За пьянство сняли Дуцыка с должности инспектора семинарии, за пьянство запретили ему служить и отослали в монастырь в качестве псаломщика — ничто не помогло.
Преподаватель церковнославянского языка и истории русской церкви Семен Васильевич Зубков относился к воспитанникам очень грубо, как во времена бурсы. Каждого семинариста он называл дурнем.
«А ну ты, дурный, отвечай, — обращался он к кому-нибудь. Если же кто-нибудь отвечал урок плохо, он высоким фальцетом кричал: — Садись, дурный, ков-ба-са тебе!»
«Ковбасою» он называл единицу. А мы в отместку называли Ковбасою его.
Семинарист Иван Коваленко был страстным женоненавистником. Захочет Семен Васильевич повеселить класс и вот на уроке заставляет его склонять, например, слова «жена», «девица», «невеста» или по истории русской церкви рассказать о Марфе-посаднице. Коваленко отказывается: «Да что вы такой грех говорите!» Семинаристы хохочут, а Зубков с издевкой ему: «От дурный!»
Семинарист Андрей Шилин отличался жадностью к деньгам. Его отец служил попом на Херсонщине. Будучи дьячком у своего отца, Шилин тайно от него копил деньги и прятал их на чердаке дома. Отказывая себе во всем, он был худым и бледным, далее не имел смены белья, ходил оборванный и спал в верхней одежде. «Плюшкиным двадцатого века» называли мы его.
Одно время нашим воспитателем был иеромонах Птоломей. Худой и высокий, с длинной седой бородой, он был похож на первую ипостась троицы — бога-отца, каким изображают его на иконах. До монашества он служил сторожем в одном из театров Одессы. За убийство своей жены отсидел в тюрьме положенный срок, а вернувшись, постригся в монахи. Малограмотный и довольно ограниченный, отец Птоломей не очень ревновал по благочинию. Велят ему провести вечернюю молитву с семинаристами в кельях, а он, бывало, скажет:
— Утро вечера мудренее. Помолимся, отцы святые, завтра утром. Видит бог, что мы молились сегодня уже несколько раз.

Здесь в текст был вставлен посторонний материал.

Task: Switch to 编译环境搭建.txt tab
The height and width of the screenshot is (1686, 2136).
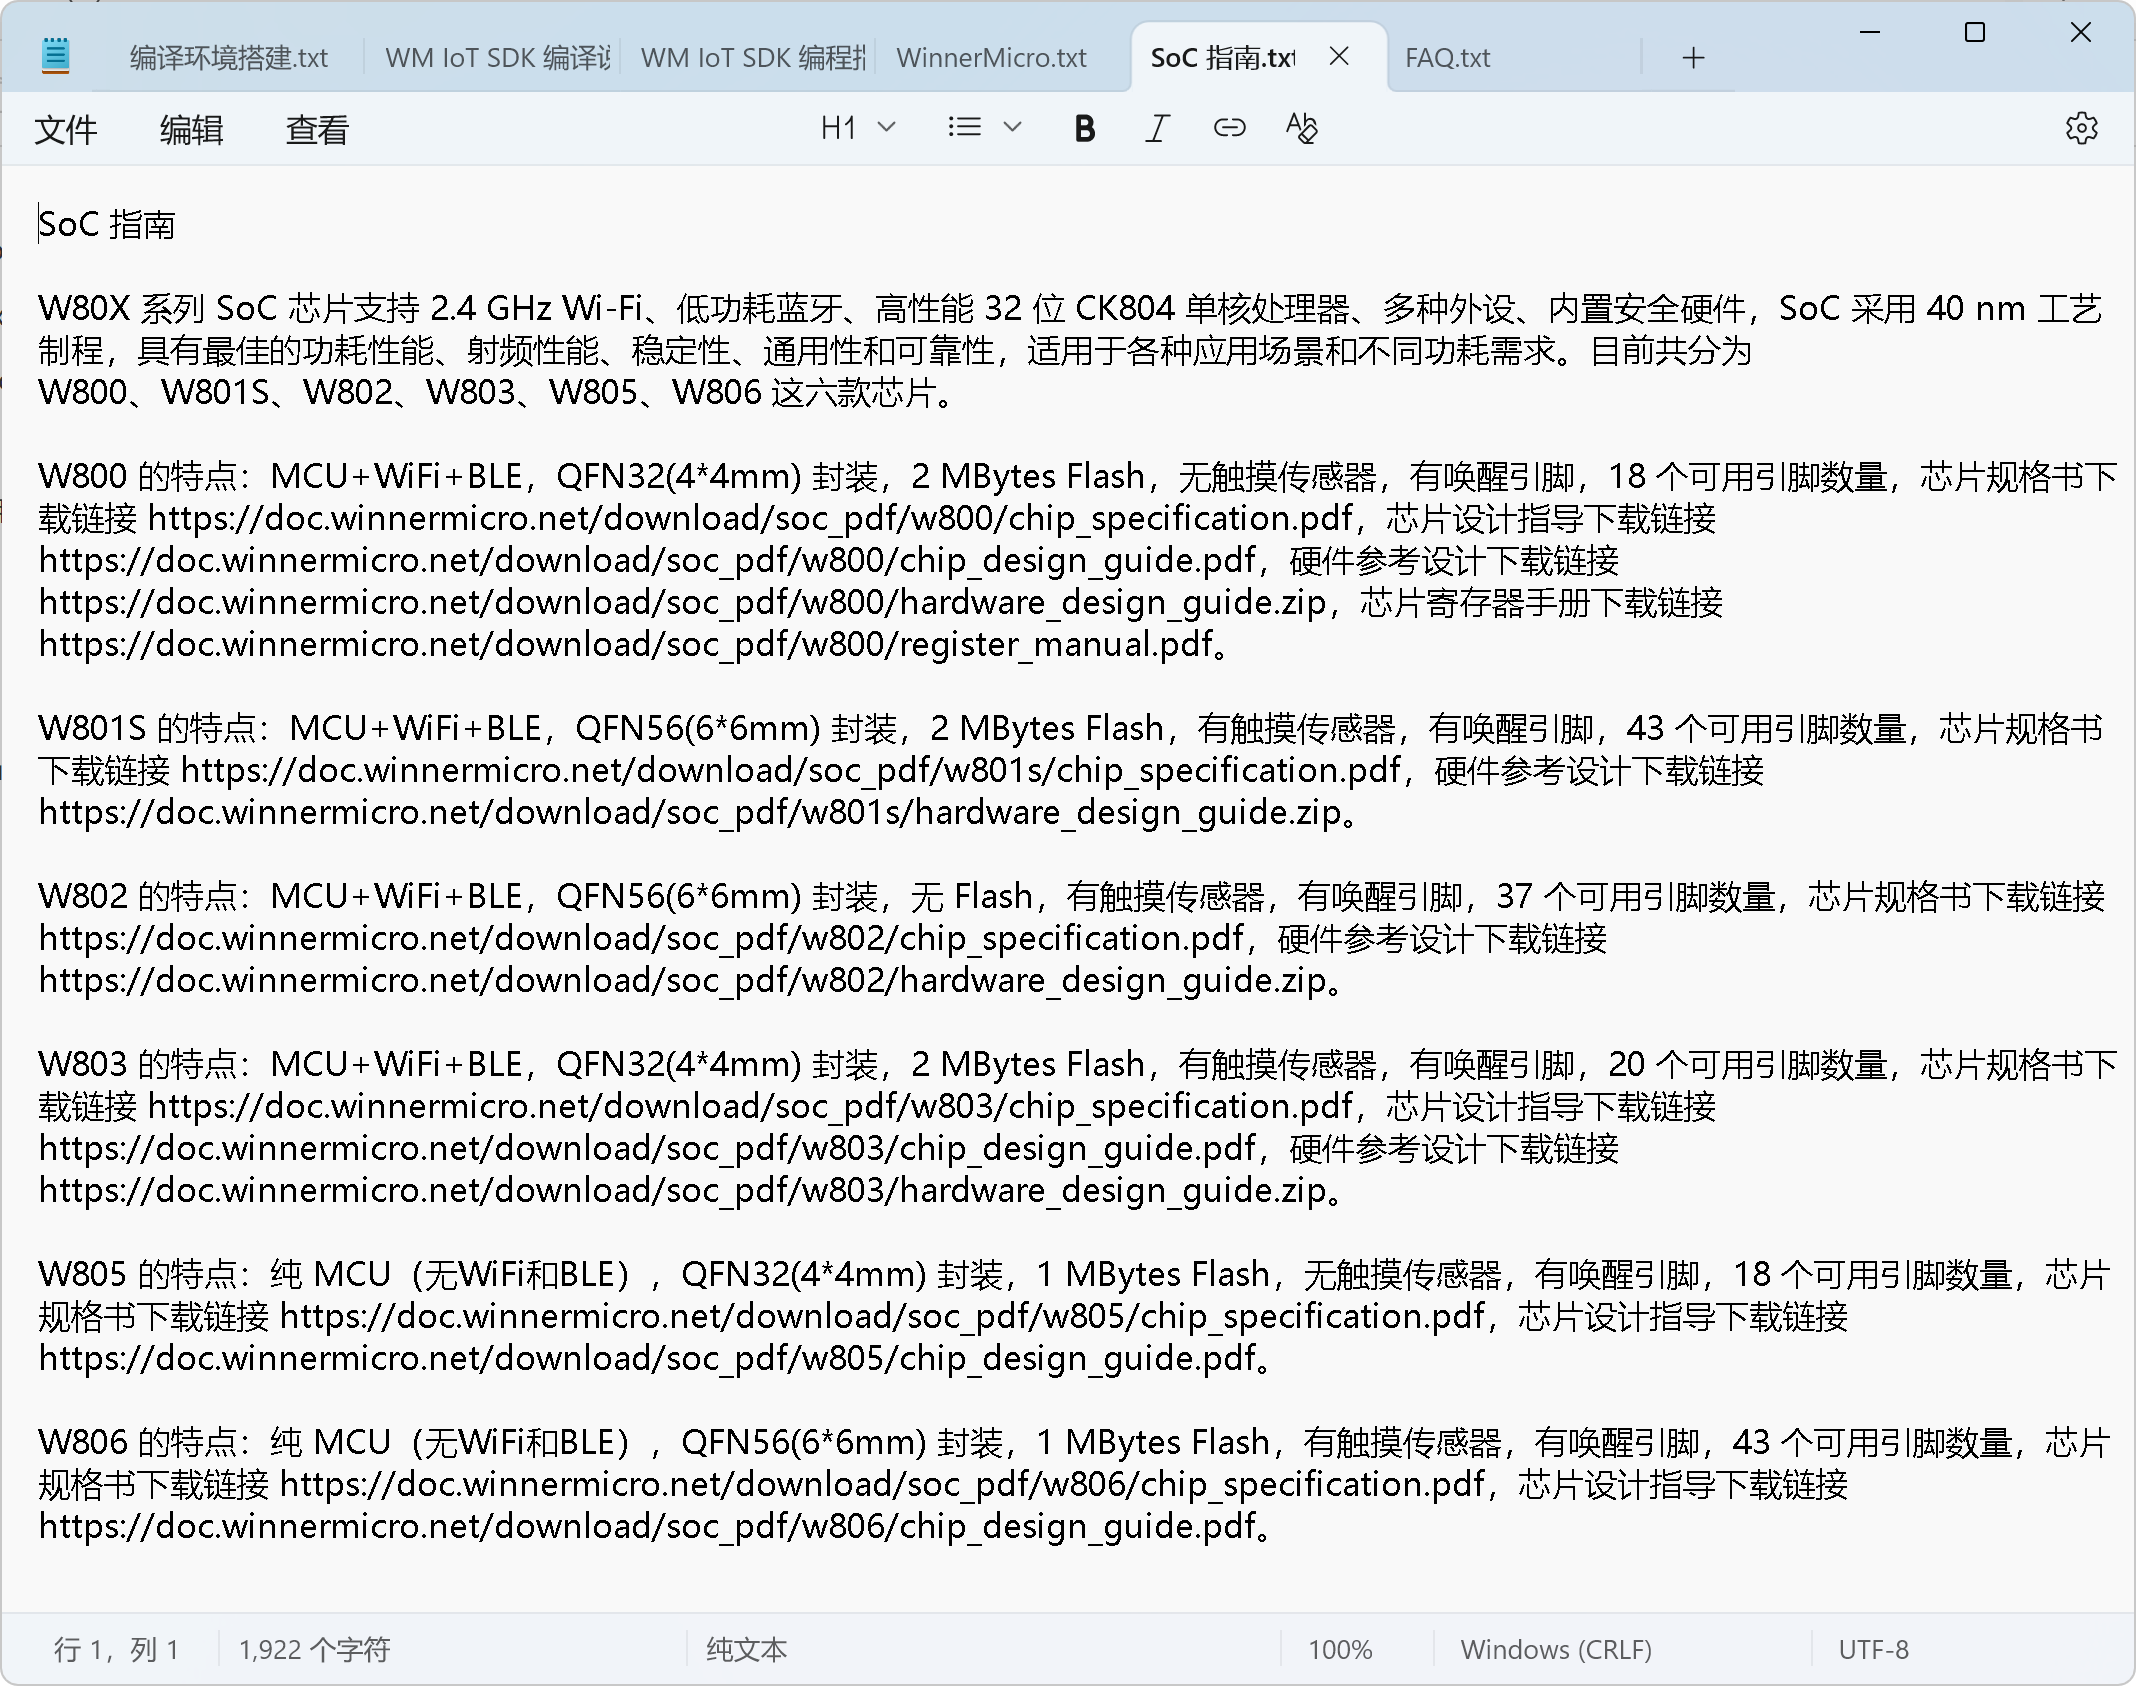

Вычитает откуда-нибудь или узнает что-нибудь новое и давай выкладывать нам свои познания: как пишется прилагательное от слова «лен»? Как будет множественное число от слова «дно»? Каких размеров бывает кит-рыба? Семинаристы угадывают наперебой, не могут угадать, а отец Птоломей доволен своим «превосходством».
В первое время после войны было и в семинарии нелегко: хлеба получали по 400 граммов, топить было нечем, в классах и кельях стоял холод, в спальнях — клопов хоть отбавляй.
Находился воспитатель в одной спальне с семинаристами. Постель была для него коротка, и, чтобы ноги не висели, он подставлял стулья. Спал на пневматической подушке. Кто-нибудь из озорников ночью подберется и стравит из подушки воздух. От неудобства отец Птоломей просыпается и, не открывая глаз, кричит под общий хохот:
— Отцы и братья! Что же вы делаете? Честное слово, как маленькие. Какие же из вас будут иереи и архимандриты, если вы не умеете себя вести?!
Часто приходилось утолять голод семечками. Не отставал от семинаристов и воспитатель, разрешая плевать шелуху ка пол.
— Нет такого вкуса, когда плюешь в руку, — говорил он. — Плюйте, отцы святые, на пол, а потом уберете.
Воспитательная работа отца Птоломея семинарским начальством была признана неудовлетворительной. Зачастую у нас происходили кражи: то наручные часы утащили у Калуцкого, то золотое кольцо — у Вячеслава Ивановича, то продукты — у Никодима Ермолатия, у меня украли верхнюю сорочку.